Bradley believes democratic schooling encourages student engagement.
"A person has to know that you care before they care what you know, " she says.
For parents seeking an alternative to mainstream schooling, Currambena Primary and Preschool is one of about 10 democratic options in Australia. Others include Kinma Primary and Preschool in Terrey Hills and Hurstbridge Learning Co-op in Victoria.
The co-ordinator of the International Democratic Education Network, David Gribble, says there are about 70 democratic schools around the world.
Democratic schools in Australia need to follow the curriculum of their state educational boards but the syllabus is typically broad and open to interpretation.
Opponents claim children cannot direct their own learning because they do not hold the depth of experience of adults.
"But what makes someone more experienced or knowledgeable as soon as they turn a specific age, such as 18?" asks a registered psychologist, Dr Adrienne Huber, who has founded alternative schools in Western Australia and Brazil.
Karen Brien, who sends her seven-year-old son to Currambena and formerly taught in state, private and Catholic schools, applauds the way children's passions inform the curriculum.
"I love that the children can negotiate how and what they learn and that there is no sense of panic if a child does not know their times table by a prescribed age," she says.
"Here, teachers recognise children's capacity for leadership, as opposed to their potential. A teacher would speak to a three-year-old as respectfully as they would speak to a parent. When this becomes normal, you really notice its absence in the wider world."
The democratic process at Currambena involves the full school community – students, staff and parents are invited to a formal school meeting, every Friday morning, which is presided over by the students.
The children open the meeting, work through an agenda, call for order, present speakers, ask for votes, make decisions and determine the consequences for anyone who has broken the rules.
"Children often make very passionate speeches in these meetings," Brien says.
After their meeting, students choose what they want to learn for the rest of the day. Music, maths, gardening, basketball or explaining early reptilian activity to other students – the choice is theirs.
Currambena was established in 1969 by a group of passionate and frustrated education academics from Macquarie University.
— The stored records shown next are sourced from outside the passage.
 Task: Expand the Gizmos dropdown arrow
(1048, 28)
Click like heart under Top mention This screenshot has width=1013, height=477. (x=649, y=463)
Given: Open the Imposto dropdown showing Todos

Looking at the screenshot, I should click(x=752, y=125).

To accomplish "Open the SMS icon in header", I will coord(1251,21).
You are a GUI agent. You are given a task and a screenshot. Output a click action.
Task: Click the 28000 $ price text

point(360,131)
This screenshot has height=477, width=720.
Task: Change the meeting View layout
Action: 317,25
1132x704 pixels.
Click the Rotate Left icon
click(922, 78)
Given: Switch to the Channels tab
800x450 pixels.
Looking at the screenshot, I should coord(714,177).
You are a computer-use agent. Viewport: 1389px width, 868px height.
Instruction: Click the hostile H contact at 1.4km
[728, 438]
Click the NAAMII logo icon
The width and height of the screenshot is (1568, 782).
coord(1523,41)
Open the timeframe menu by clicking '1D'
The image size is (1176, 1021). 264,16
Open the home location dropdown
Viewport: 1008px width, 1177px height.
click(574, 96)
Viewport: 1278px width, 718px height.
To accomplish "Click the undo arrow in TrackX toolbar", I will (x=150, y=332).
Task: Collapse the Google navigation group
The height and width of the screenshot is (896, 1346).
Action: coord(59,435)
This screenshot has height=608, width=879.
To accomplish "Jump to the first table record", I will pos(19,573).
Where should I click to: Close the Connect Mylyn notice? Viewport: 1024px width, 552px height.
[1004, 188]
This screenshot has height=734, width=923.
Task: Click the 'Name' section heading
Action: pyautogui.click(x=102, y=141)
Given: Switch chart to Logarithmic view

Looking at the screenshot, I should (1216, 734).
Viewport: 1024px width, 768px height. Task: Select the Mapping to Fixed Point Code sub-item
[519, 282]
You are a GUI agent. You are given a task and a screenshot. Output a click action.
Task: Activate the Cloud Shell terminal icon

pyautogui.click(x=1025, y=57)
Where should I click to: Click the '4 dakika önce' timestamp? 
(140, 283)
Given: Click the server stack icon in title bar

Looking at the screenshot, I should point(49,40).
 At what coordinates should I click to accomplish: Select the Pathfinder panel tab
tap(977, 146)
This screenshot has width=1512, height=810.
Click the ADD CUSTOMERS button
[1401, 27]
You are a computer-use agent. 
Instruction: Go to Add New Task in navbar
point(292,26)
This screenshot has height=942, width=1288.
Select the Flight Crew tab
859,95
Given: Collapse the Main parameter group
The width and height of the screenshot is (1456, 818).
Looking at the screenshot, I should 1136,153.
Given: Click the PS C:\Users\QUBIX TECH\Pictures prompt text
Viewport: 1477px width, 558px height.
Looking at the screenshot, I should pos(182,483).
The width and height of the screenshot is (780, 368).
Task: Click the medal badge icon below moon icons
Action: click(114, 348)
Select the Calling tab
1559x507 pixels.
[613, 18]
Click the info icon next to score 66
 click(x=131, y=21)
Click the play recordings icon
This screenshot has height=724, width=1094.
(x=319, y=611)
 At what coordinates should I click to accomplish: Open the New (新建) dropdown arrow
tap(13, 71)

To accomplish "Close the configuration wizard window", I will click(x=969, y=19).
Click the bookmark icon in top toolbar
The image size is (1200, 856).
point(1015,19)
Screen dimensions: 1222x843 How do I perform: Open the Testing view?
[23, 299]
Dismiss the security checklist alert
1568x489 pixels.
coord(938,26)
The group envisioned a school run by a council of parents and teachers rather than an autocratic principal.
They were inspired by one of the oldest alternative schools in the world, Summerhill, which opened in Germany in 1921 as a backlash against the way children were disciplined in the Victorian era.
Currambena shows that education has come a long way since then.
"When I tell my children that you're not allowed to take your shoes off at most other schools, they are shocked and they ask, 'But how can you climb the trees properly?' " says a former student at Currambena, Jessica Kimber, whose two children now attend the school.
Anne Ridgway is the principal at Blacktown Youth College, an alternative high school in Sydney's western suburbs that helps disadvantaged teenagers. Unlike Currambena, many of its students come from troubled backgrounds but similarly the college supports democracy in the classroom.
"When you allow some rules to be bent, some latitude . . . you're more likely to gain some co-operation," Ridgway says.
Each week the college holds a communication session between students and teachers, called "What's up my nose?", and a harassment committee is represented by six students and one teacher. Issues that come up for discussion include who gets to participate in weekly privileges, such as go-kart racing, and how to resolve bullying.
"A lot of the kids have difficult home lives. We try to give support for learning without lots of rules," Ridgway says.
Huber supports the holistic vision of democratic education.
"Teachers focus on their students as people who are creating their whole lives," she says. "The children are their own boss, not the teachers the boss of the children."